L'action ADP décroche de 5 %, plombée par l'escalade au Moyen-Orient
Le gestionnaire aéroportuaire francilien accuse une chute marquée en séance, dans un marché parisien lourdement sanctionné par la nouvelle escalade au Moyen-Orient. Le titre efface son rebond des derniers jours et rejoint le bas du SBF 120, aux côtés des autres valeurs du transport aérien.
Un décrochage qui ramène le titre sous ses moyennes mobiles clés
L'action ADP perd 4,92 % à 110,20 €, contre 115,90 € la veille.

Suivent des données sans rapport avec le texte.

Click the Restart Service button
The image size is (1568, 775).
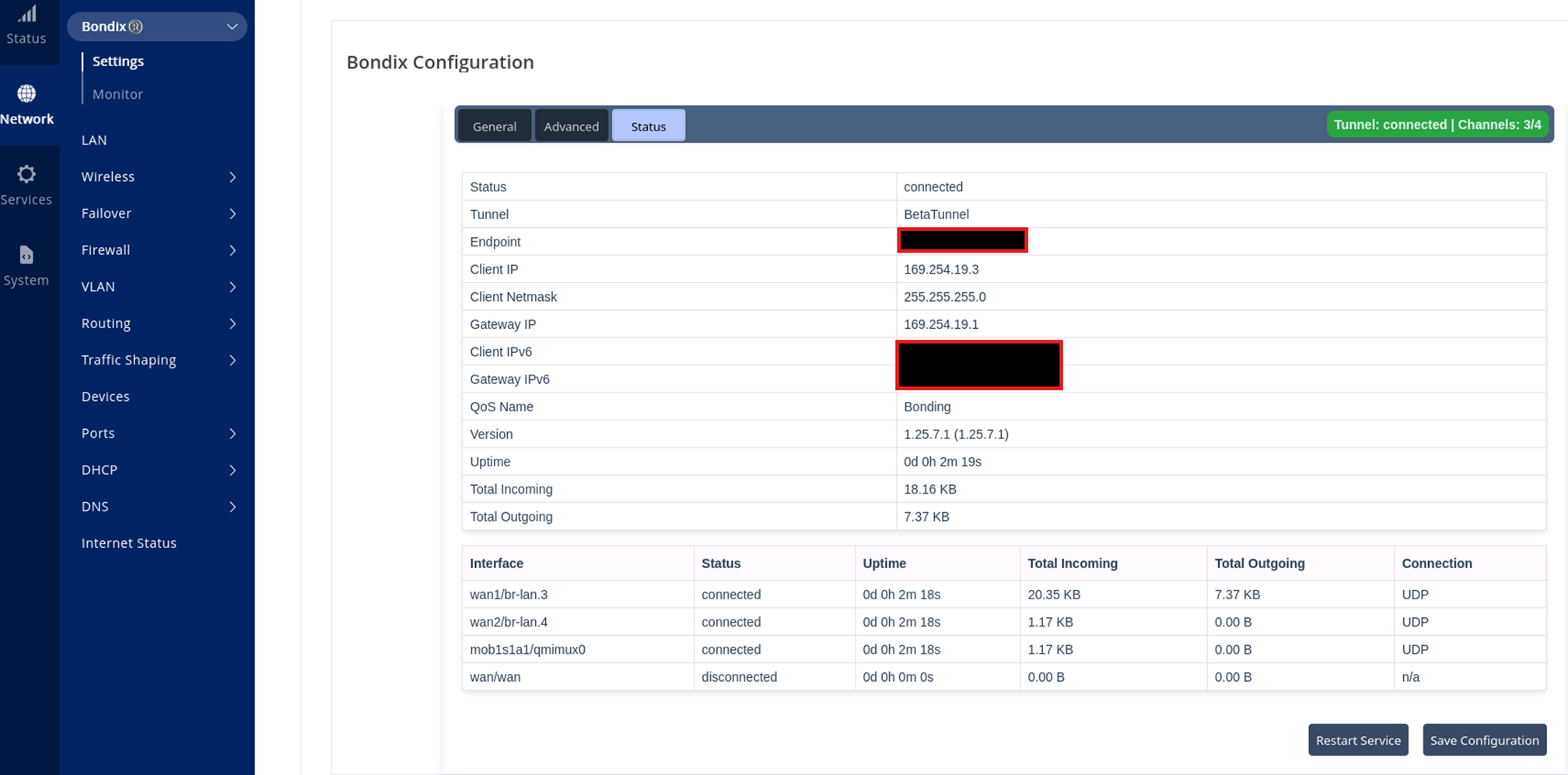[x=1358, y=740]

Le titre figure parmi les plus fortes baisses du SBF 120, alors que l'indice large cède 2,21 %. La séance efface le rebond amorcé début juillet, quand le titre était venu attaquer la résistance des 115,70 €.

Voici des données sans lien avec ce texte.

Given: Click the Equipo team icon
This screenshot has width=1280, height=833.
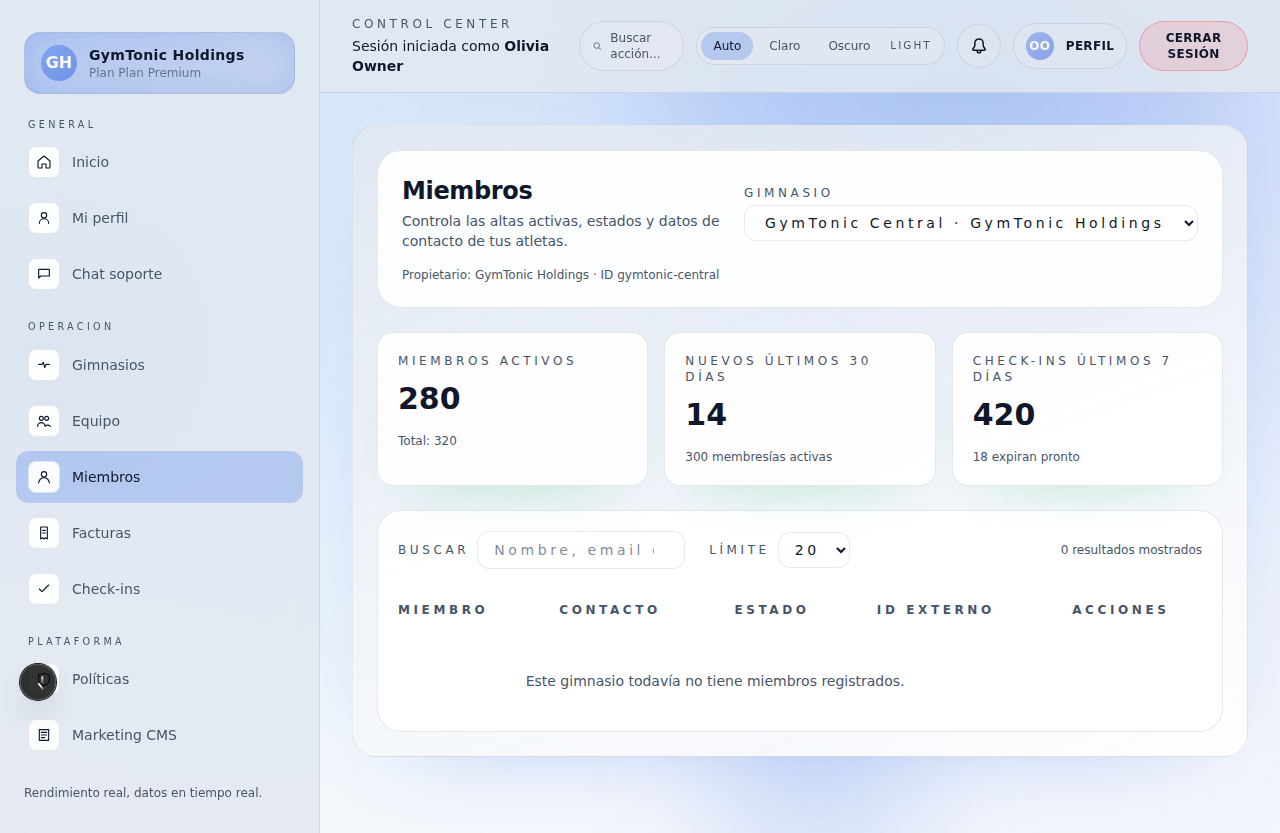Looking at the screenshot, I should pyautogui.click(x=44, y=421).
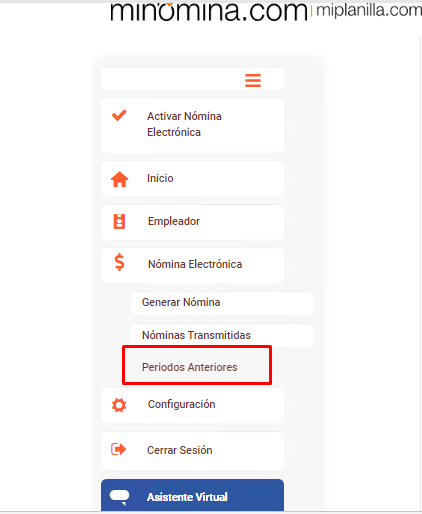The height and width of the screenshot is (514, 422).
Task: Click the Cerrar Sesión exit arrow icon
Action: point(118,449)
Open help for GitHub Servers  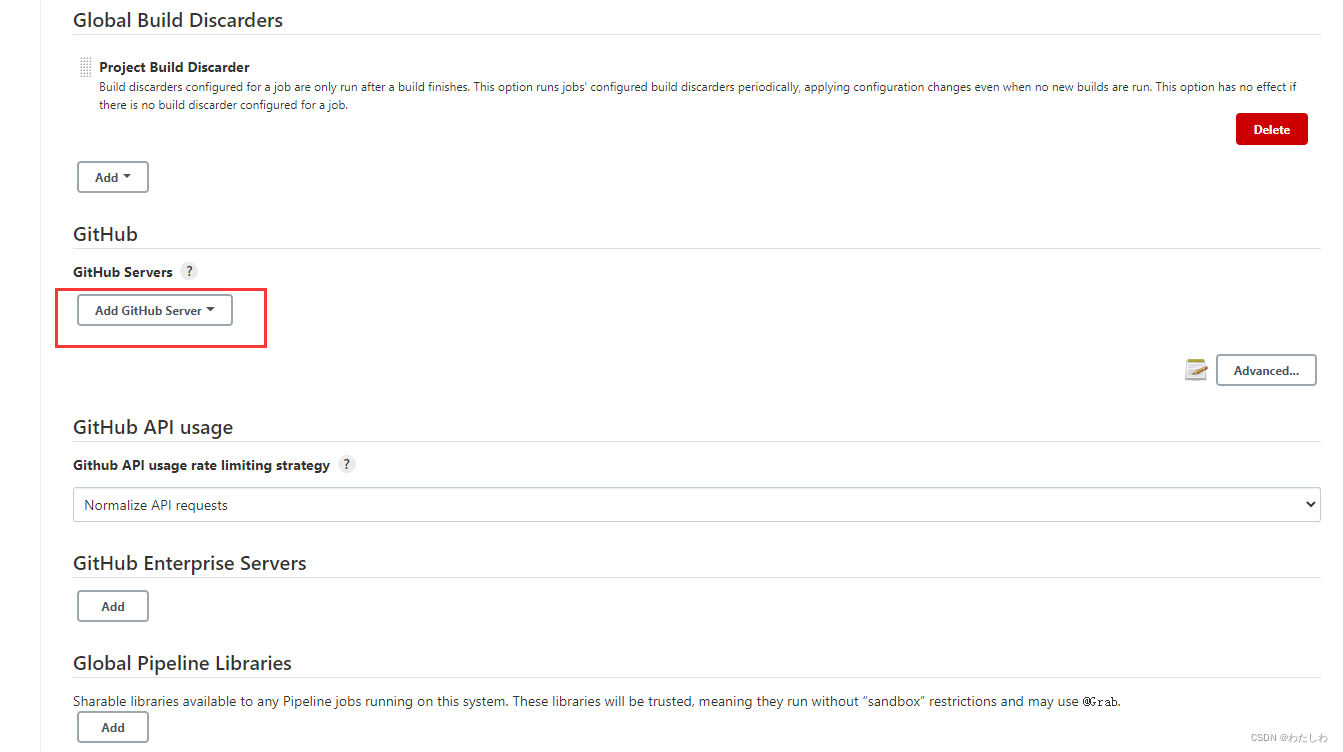pos(189,271)
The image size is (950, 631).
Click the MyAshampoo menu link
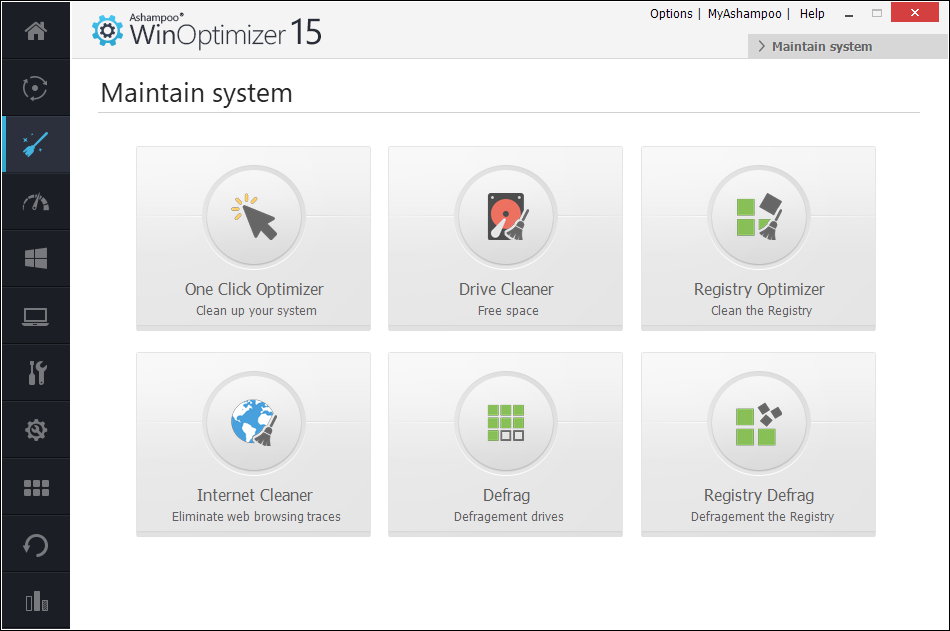click(x=744, y=14)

Le repli fait repasser le cours sous la MM20 à 111,72 € (écart de -1,36 %) et le maintient sous la MM200 à 113,51 € (écart de -2,92 %), tandis que la MM50 à 109,21 € offre encore un léger coussin. Le RSI à 59 reste en zone neutre, ce qui laisse le mouvement du jour à mi-chemin entre correction technique et réaction à un choc externe. Le support à 102,30 € reste éloigné, la zone des 109 € constitue le premier appui à surveiller à court terme.

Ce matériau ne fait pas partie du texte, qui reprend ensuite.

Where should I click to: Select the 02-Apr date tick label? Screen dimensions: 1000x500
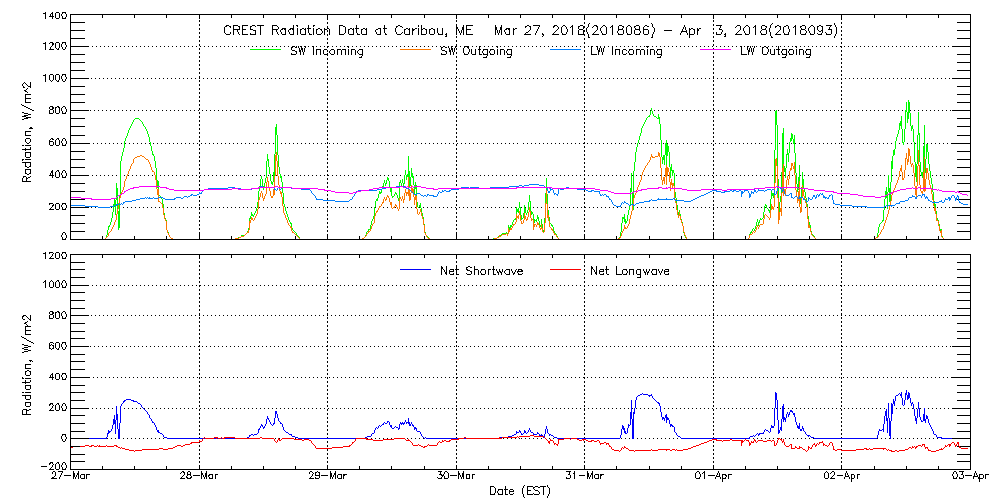(x=842, y=477)
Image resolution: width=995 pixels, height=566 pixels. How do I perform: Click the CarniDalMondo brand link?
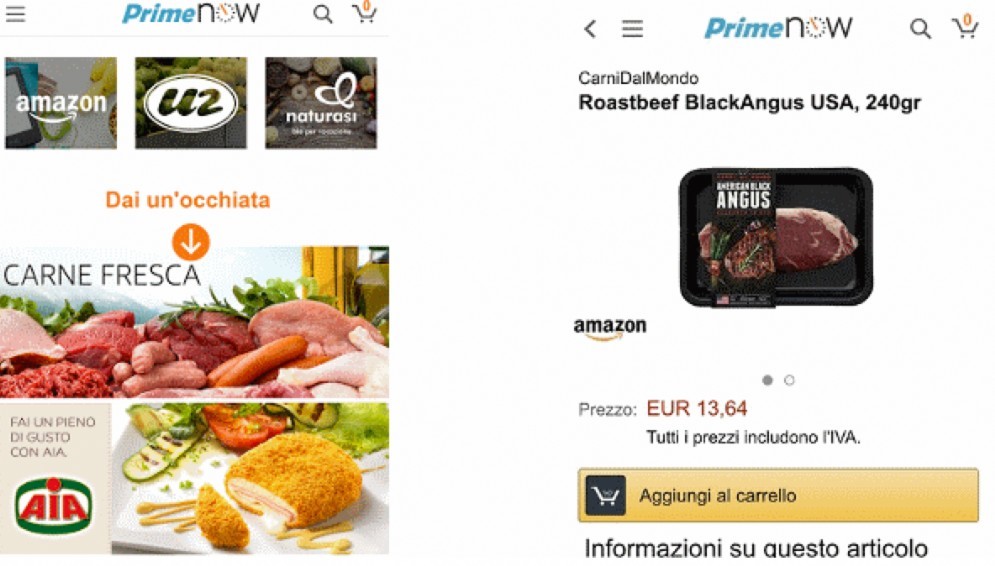tap(638, 78)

Le regain de tensions au Moyen-Orient plombe l'ensemble du transport aérien
Le décrochage intervient dans un contexte de nouvelle escalade militaire directe entre Washington et Téhéran, après des frappes américaines et une riposte iranienne revendiquée sur des installations militaires au Koweït et à Bahreïn. Depuis le sommet de l'Otan à Ankara, Donald Trump a déclaré le cessez-le-feu avec l'Iran terminé, ce qui a fait bondir le VIX de 20,3 % à 18,73. Les valeurs sensibles au coût du transport aérien sont particulièrement touchées : Air France-KLM cède plus de 5 % sur la même séance.
Le contexte de trafic reste par ailleurs peu porteur, avec un trafic passagers en Europe en repli de 0,7 % en avril 2026 selon ACI Europe et une plateforme Paris-CDG stable sur le mois. Sur le plan financier, la société avait confirmé lors des résultats annuels 2025 (publiés le 13 mars 2026) une guidance d'EBITDA courant supérieur à 2,35 milliards d'euros pour 2026, adossée à une croissance de trafic attendue entre 1,5 % et 2,5 %.